If a line in the entries contains the string "link", include that line in your answer.

Records to process below:

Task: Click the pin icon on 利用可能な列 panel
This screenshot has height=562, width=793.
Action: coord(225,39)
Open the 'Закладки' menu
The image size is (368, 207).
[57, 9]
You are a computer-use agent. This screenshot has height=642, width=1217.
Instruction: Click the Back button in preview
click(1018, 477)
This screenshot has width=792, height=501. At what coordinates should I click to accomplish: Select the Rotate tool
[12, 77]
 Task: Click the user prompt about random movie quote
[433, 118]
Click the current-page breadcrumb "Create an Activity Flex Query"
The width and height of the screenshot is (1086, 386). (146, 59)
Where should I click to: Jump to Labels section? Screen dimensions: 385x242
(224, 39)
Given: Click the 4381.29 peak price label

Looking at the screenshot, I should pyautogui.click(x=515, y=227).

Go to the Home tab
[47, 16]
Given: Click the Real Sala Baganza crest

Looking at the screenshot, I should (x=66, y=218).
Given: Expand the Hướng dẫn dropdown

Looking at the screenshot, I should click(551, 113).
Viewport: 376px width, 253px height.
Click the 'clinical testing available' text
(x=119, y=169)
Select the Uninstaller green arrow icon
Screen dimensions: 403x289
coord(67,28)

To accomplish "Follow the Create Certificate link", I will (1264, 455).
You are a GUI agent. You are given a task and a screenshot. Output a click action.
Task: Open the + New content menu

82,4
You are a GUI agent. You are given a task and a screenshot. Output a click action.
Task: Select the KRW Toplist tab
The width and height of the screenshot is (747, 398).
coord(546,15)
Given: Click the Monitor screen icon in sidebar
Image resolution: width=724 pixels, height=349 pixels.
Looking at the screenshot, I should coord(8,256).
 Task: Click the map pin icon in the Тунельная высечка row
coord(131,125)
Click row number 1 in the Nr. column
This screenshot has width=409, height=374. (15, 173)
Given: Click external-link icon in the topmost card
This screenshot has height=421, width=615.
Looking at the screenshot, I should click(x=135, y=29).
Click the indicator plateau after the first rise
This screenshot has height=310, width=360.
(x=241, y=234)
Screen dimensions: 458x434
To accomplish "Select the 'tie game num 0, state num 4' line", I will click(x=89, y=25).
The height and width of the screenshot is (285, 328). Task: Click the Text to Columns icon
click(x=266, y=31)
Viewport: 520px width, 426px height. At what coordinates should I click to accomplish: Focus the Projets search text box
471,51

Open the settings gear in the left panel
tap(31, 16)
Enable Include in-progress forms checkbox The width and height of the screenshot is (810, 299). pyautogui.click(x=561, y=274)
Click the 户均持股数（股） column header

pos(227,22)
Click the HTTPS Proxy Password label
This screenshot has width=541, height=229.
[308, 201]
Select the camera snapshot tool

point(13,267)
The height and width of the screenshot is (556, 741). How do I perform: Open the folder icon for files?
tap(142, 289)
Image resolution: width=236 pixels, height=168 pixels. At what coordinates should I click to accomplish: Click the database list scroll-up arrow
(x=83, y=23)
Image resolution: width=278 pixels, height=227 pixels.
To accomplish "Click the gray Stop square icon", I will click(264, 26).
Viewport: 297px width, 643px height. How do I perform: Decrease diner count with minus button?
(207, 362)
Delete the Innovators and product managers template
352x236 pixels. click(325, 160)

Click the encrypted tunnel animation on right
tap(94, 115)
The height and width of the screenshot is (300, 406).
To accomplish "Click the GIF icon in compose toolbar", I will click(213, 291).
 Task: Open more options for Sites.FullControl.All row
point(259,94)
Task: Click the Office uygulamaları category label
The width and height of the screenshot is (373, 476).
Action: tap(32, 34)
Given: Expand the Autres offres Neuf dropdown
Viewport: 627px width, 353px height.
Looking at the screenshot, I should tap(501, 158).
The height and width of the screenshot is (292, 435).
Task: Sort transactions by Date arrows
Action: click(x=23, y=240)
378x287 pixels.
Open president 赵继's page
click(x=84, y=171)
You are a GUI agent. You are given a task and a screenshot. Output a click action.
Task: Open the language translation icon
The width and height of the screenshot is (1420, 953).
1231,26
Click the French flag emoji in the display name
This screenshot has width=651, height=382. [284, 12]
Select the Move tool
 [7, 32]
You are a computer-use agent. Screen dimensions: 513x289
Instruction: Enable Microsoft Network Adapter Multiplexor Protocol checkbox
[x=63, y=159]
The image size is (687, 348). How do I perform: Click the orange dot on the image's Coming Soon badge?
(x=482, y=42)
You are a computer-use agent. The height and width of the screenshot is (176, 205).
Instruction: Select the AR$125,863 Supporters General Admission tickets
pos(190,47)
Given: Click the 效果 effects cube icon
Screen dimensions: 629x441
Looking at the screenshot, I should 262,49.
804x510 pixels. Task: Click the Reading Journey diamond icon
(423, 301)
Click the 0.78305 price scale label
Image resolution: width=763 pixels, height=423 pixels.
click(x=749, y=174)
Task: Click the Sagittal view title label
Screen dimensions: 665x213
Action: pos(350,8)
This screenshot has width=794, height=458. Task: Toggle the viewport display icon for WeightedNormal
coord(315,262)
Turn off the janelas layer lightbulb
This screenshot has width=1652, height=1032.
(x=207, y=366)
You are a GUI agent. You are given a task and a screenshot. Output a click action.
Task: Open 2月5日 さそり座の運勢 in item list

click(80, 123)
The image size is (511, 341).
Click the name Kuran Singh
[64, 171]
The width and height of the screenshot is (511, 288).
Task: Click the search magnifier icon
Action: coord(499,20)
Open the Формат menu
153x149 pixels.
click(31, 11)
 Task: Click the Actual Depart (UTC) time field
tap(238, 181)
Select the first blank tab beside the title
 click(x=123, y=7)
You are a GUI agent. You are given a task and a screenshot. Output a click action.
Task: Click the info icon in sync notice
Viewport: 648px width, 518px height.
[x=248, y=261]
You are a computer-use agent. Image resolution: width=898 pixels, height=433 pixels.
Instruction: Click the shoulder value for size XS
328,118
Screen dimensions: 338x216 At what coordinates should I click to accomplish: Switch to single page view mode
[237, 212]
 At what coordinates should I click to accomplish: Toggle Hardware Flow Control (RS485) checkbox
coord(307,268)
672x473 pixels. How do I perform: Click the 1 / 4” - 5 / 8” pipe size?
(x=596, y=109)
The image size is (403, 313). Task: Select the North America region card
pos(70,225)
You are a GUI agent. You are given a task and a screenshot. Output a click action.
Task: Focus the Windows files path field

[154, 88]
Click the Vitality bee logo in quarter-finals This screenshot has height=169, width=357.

End of Records to process.

**Exercise response**
To accomplish "Follow the Create Certificate link", I will (1264, 455).
Given: Click external-link icon in the topmost card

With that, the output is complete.